Task material:
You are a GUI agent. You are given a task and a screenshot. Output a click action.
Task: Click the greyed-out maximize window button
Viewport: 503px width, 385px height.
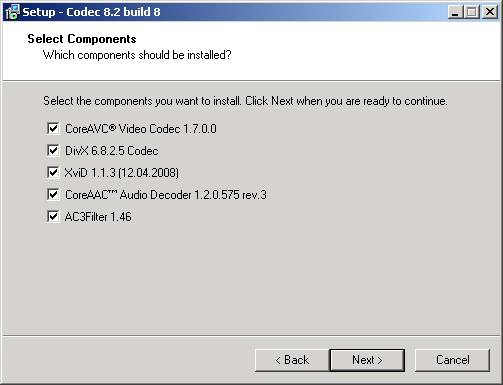coord(472,12)
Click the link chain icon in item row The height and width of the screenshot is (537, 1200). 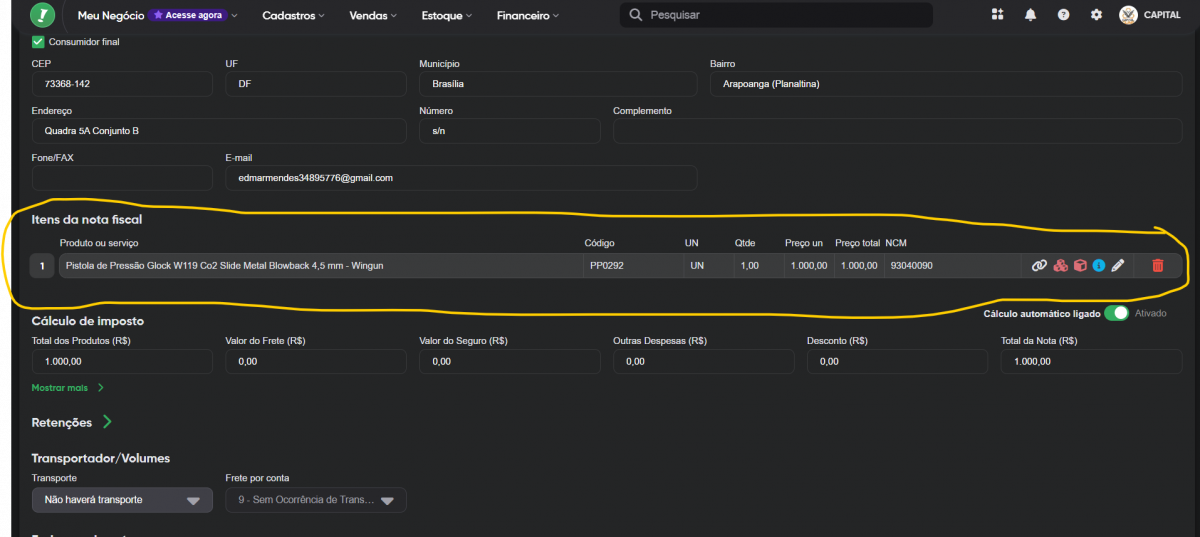[1039, 265]
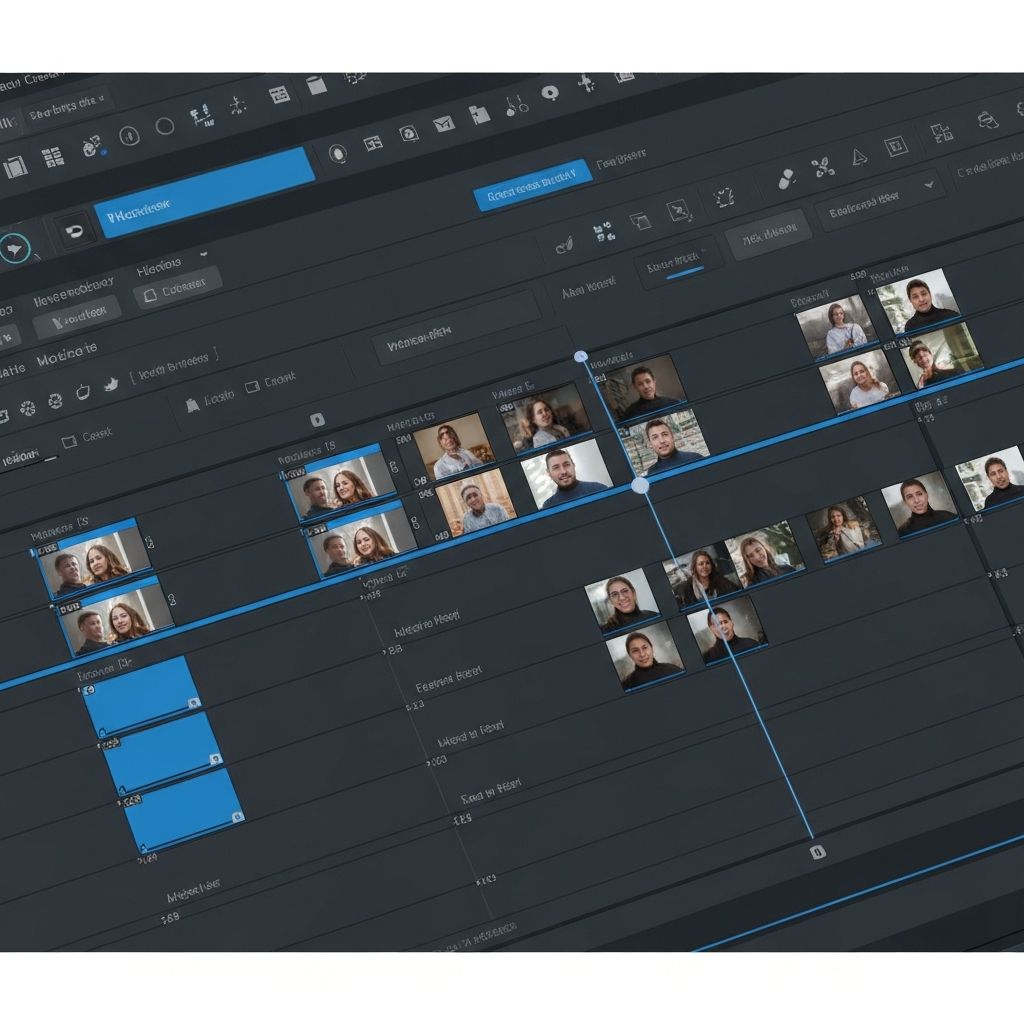Click the envelope icon in top toolbar
The width and height of the screenshot is (1024, 1024).
[x=443, y=125]
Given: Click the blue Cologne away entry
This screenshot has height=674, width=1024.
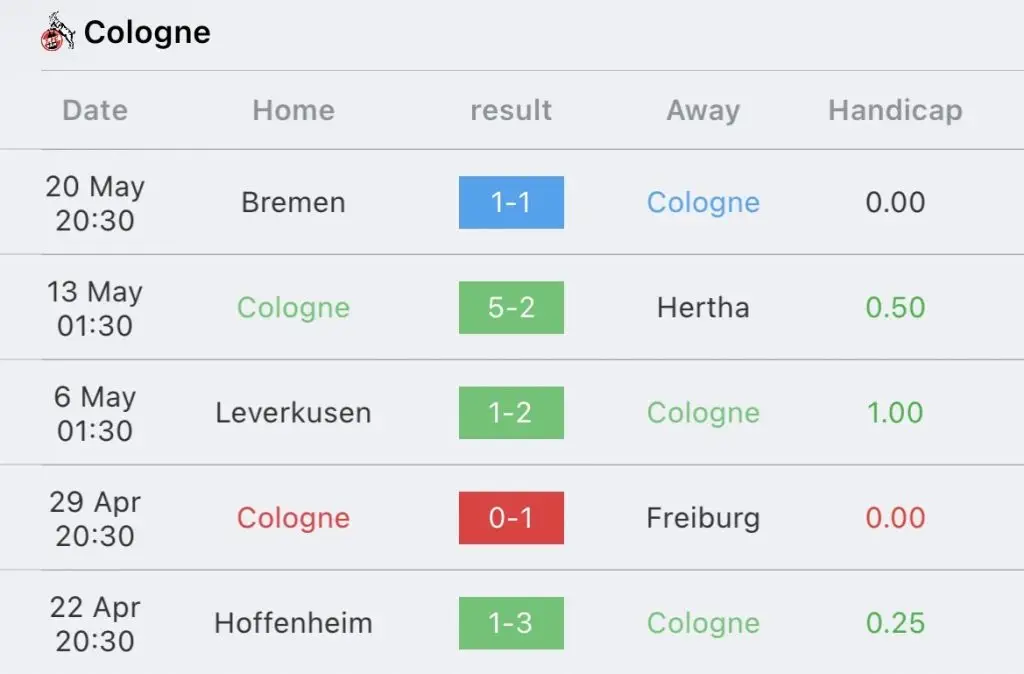Looking at the screenshot, I should pos(703,203).
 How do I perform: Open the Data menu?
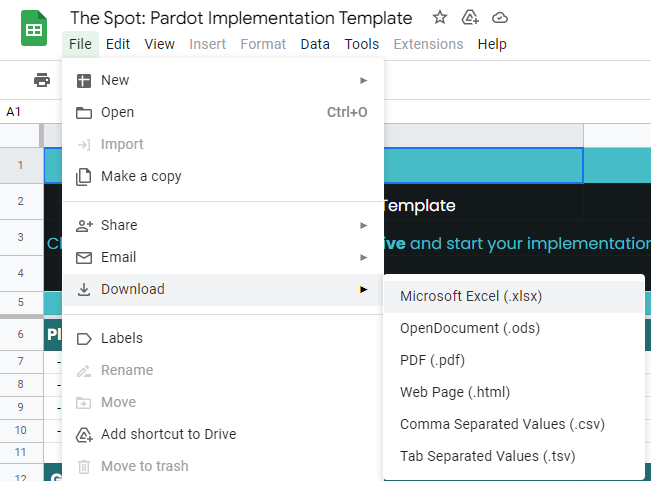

Work request: Quote exactly the lines from the one that contains "Given: Click the blue Cologne away entry" through the end of the listing above, both ends included, leaving out the pictures.

Answer section:
Given: Click the blue Cologne away entry
This screenshot has height=674, width=1024.
Looking at the screenshot, I should pos(703,203).
 How do I perform: Open the Data menu?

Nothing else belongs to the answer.